Clive James' Cultural Amnesia profiles Heinrich Heine, a 19th century German journalist, essayist and poet. Wikipedia states Heine was 'born into a family of assimilated Jews, who were subject to severe restrictions, forbidden from entering certain professions, including an academic career in the universities.' Heine justified his Lutheran conversion by describing it as "the ticket of admission into European culture," something I also claim in relation to Virginia. Would it have been otherwise for both of us!
The AP reports conversely on an American woman, who "sought to make a new life for herself as a Jew in Israel." She studied intensively for a year, took a Hebrew name and adopted Orthodox custom and wardrobe.

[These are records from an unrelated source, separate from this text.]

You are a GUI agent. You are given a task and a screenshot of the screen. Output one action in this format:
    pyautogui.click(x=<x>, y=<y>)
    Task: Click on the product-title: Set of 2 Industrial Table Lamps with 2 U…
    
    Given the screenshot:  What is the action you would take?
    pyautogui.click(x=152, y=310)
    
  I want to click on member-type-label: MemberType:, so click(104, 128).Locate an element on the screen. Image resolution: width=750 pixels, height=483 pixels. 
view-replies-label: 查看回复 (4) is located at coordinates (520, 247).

Five years later, Israel's Rabbincal High Court annulled her conversion over the question whether anyone can be Jewish if not born of a Jewish mother.
I note in the same USA Today which jump-started this week's reflections where a sketch, Tiggers Don't Like Honey, from The House at Pooh Corner, sold at auction for $49,770. The value accorded to this drawing implies something about how we cherish the image of simple hospitality.
Whether in relation to family, a circle of friends, the workplace, a parish, community or nation, my faith stands or fails in the existence of real or imagined places like The House at Pooh Corner. Houses, where people who are nicer than I, gently serve, instead of barricading the door shouting all the reasons I can't come in.
As long as there are people in my life who persist in such gentle hospitality, some of their kindness may yet succeed in drawing this old ISFJ out.